Report Shows Commonwealth Games Legacy is No Myth
A new report from PRDnationwide has shown that the legacy an event such as the Commonwealth Games leaves on its host city is no myth. New data predicts the Gold Coast residential property market will grow at a higher rate than what was experienced following the Melbourne Commonwealth Games.
This year’s PRDnationwide 2018 Commonwealth Games Residential Property Impact Report released today predicts that two years following the Games, the Gold Coast residential market will still be growing and delivering up to 25% house and unit price increases. Melbourne’s residential price growth two years after its Commonwealth Games event was 20%. In comparison Sydney’s residential price growth two years after the Olympic Games was almost 40%.
PRDnationwide Chairman and Managing Director Tony Brasier, said these large events leave an infrastructure that helps fuel ongoing growth.
“When Melbourne hosted the Commonwealth Games in 2006, new and upgraded infrastructure was scattered throughout the city.
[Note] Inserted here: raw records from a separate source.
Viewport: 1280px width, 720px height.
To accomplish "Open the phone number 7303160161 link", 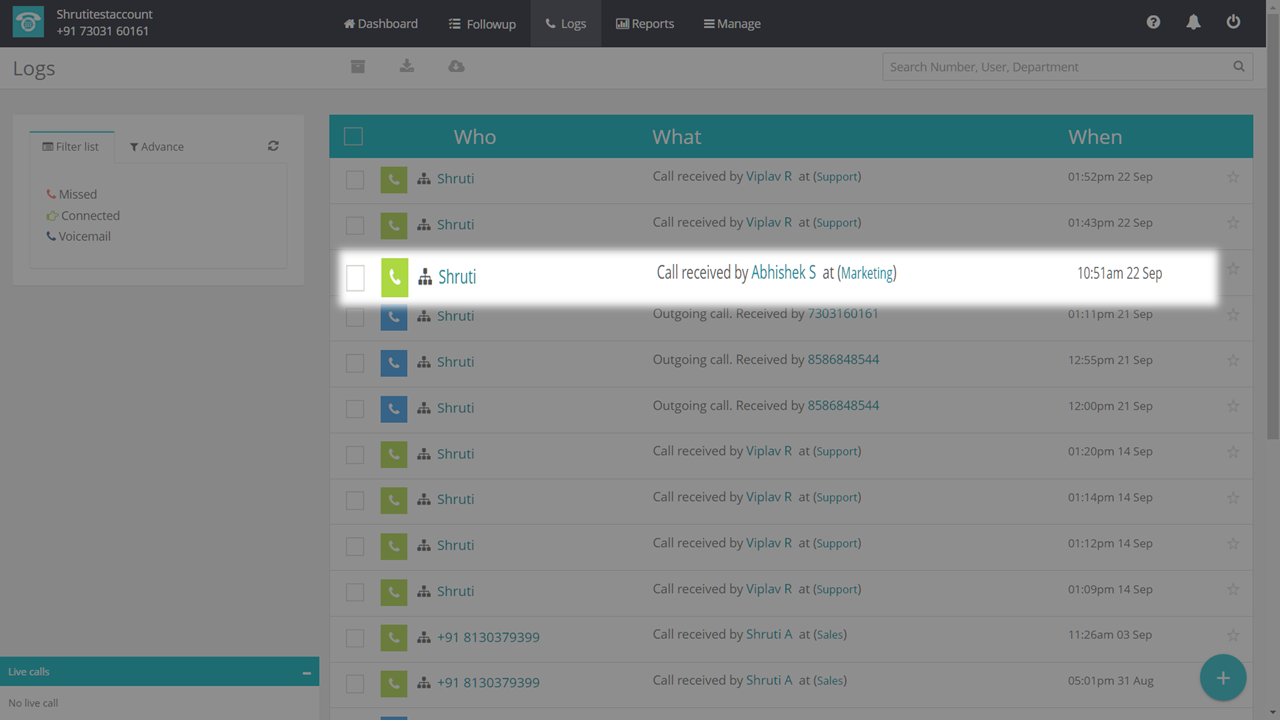I will pyautogui.click(x=843, y=314).
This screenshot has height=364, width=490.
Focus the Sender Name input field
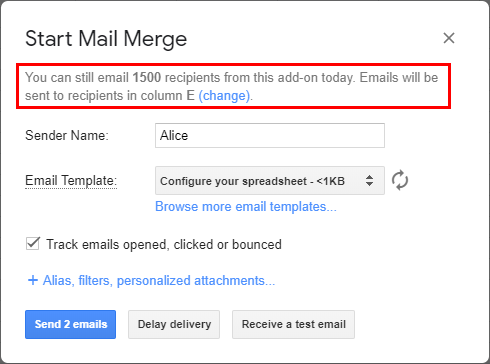[x=270, y=135]
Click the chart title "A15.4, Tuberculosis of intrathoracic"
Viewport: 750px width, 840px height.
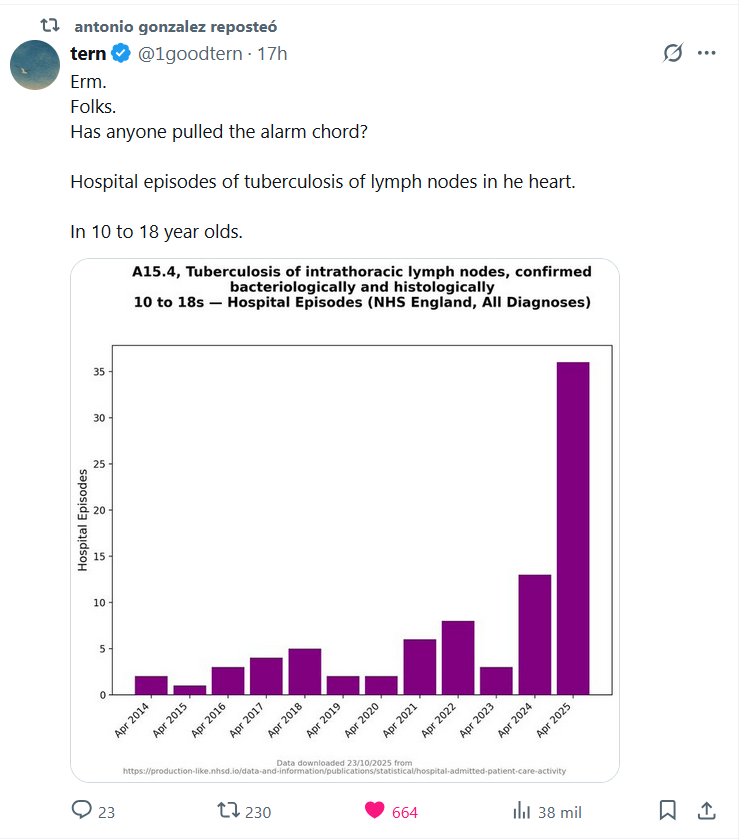click(x=361, y=272)
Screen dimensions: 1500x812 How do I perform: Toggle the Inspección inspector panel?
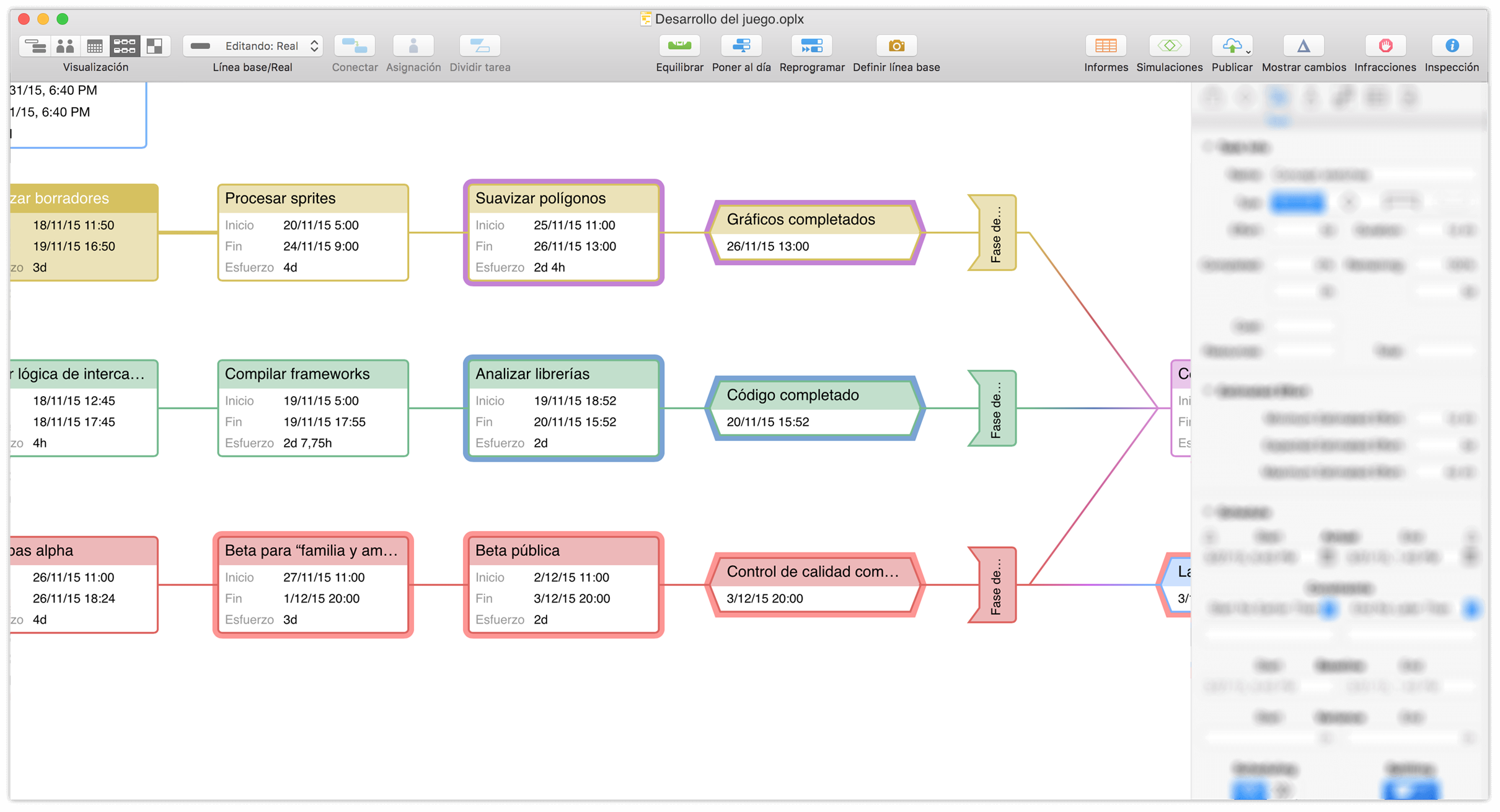[1451, 46]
Its athlete’s village saw a $43.5 million investment post Games to become a major residential hub in Parkville,” he said.
“Sydney saw the same impact after the Olympic Games in 2000. Newington and surrounding areas which once hosted athletes was seeing sales rise 58% by 2001.”
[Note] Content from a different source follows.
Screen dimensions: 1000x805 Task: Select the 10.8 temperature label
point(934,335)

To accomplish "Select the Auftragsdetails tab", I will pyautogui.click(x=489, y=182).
The PRDnationwide 2018 Commonwealth Games Residential Property Impact Report shows the growth is already well underway on the Gold Coast, in particular in specific suburbs located close to the Commonwealth Games; with house sales growing by up to 9.9 percent in 2016 and their median sales price growing by up to 12.6 percent. The median residential unit price rose by up to 33.5 percent in some areas in 2016.
“Investment in local transport infrastructure, an athlete’s village able to be transformed into residential dwellings, and increased recreational and retail facilities will see the Gold Coast follow the path of Sydney and Melbourne,” Mr Brasier said.
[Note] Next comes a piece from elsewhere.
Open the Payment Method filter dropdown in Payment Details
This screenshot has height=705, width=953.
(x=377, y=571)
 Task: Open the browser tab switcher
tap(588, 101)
PRDnationwide National Research Manager Dr Diaswati (Asti) Mardiasmo said the growth was also being fuelled by interstate and foreign investment in residential houses and units on the Gold Coast.
“We have seen an increase in purchases from southern states and international buyers, in particular from China,” she said.
“Savvy buyers are seeing the expected growth on the Gold Coast pre-and post-Games and are either investing or moving to the area.”
Dr Mardiasmo said the most popular areas aligned with Commonwealth Games’ infrastructure development and included Ashmore, Carrara, Coomera, Oxenford and Southport.
“These suburbs all saw median house price growth of between 4.2 percent and 12.6 percent in 2016. They also saw transaction growth in four of the five areas.
“The residential unit market has been interesting. In 2016 the number of units that changed hands significantly reduced, in some areas by up to 54.2 percent, but of those that sold the median sale price was all growth with some areas witnessing 33.5 percent increases in median unit prices.
“This is telling us owners are aware the market will grow further and are either holding on to their properties or are prepared to pay more to enter the market,” she said.
The PRDnationwide 2018 Commonwealth Games Residential Property Impact Report is now in its fourth year with results based on years of consecutive data.
“In each of our reports to date the projections have come true and we hope been helpful to investors and property owners,” Dr Mardiasmo said.
“PRDnationwide is the only real estate group to have an extensive in-house research team. This resource combined with our agents on the ground continue to confirm the findings we predict each year.”